**What you should do**
Because the entries hold pictures, reproduce only their words, exactly as written.

**Entries supplied**
•••
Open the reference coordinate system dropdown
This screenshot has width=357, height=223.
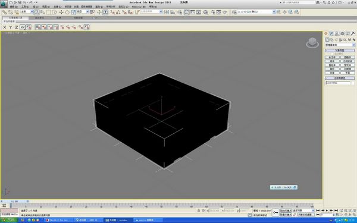83,12
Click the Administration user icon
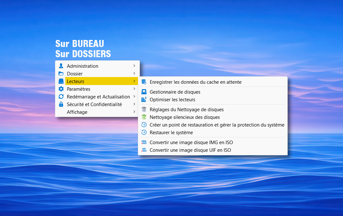 61,66
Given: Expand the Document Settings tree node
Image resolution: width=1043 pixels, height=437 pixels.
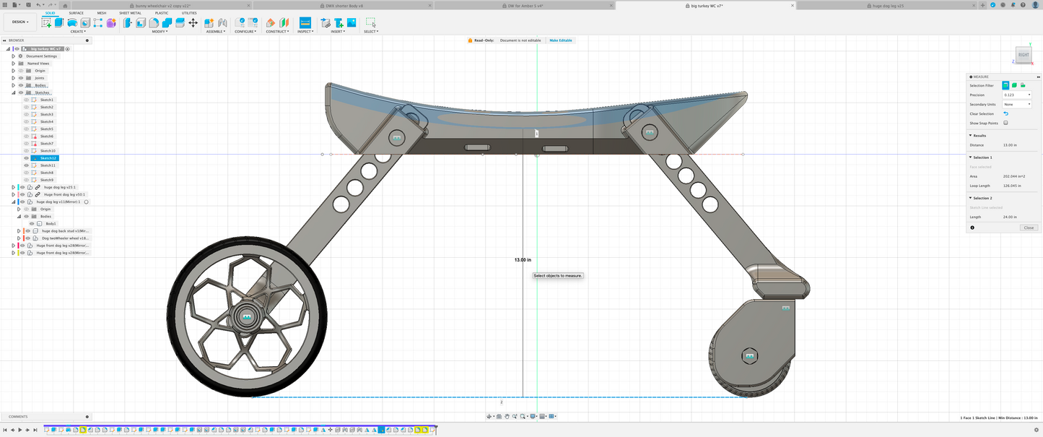Looking at the screenshot, I should click(13, 56).
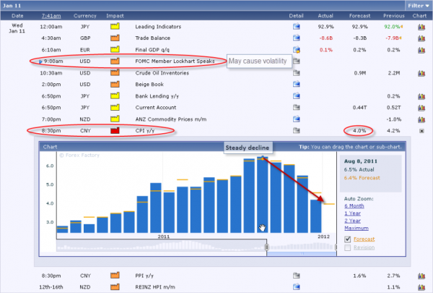This screenshot has width=433, height=293.
Task: Toggle the Revision checkbox
Action: coord(348,247)
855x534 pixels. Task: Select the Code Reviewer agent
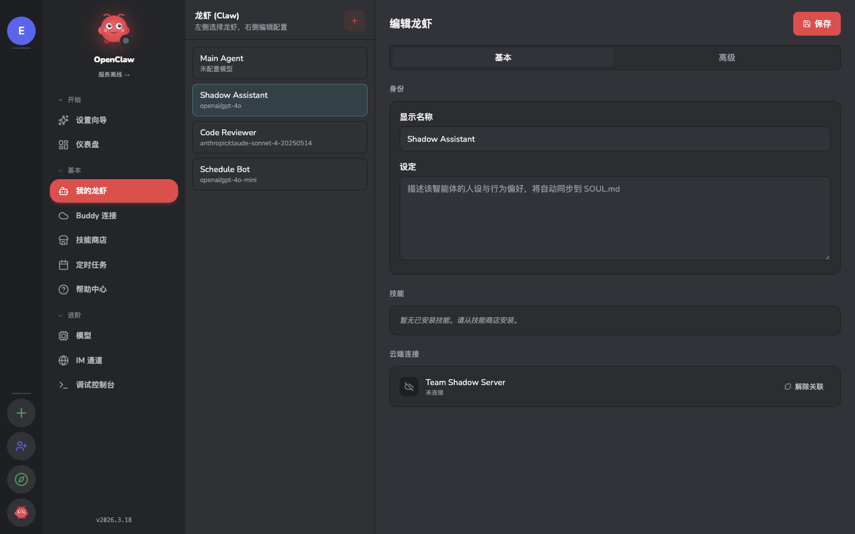(x=280, y=137)
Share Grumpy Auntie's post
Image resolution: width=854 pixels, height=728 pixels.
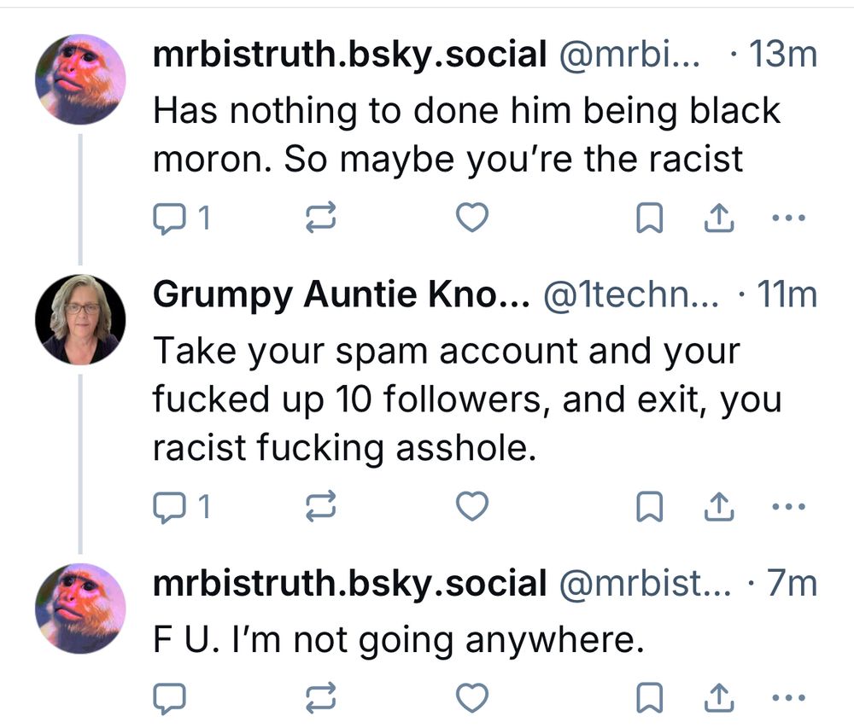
•••
**Expected output**
Open the reference coordinate system dropdown
This screenshot has width=357, height=223.
83,12
Click the Administration user icon
 61,66
Given: Expand the Document Settings tree node
Image resolution: width=1043 pixels, height=437 pixels.
Looking at the screenshot, I should click(13, 56).
This screenshot has width=433, height=293.
Task: Toggle the Revision checkbox
Action: coord(348,247)
855x534 pixels. Task: Select the Code Reviewer agent
(x=280, y=137)
Share Grumpy Auntie's post
Image resolution: width=854 pixels, height=728 pixels.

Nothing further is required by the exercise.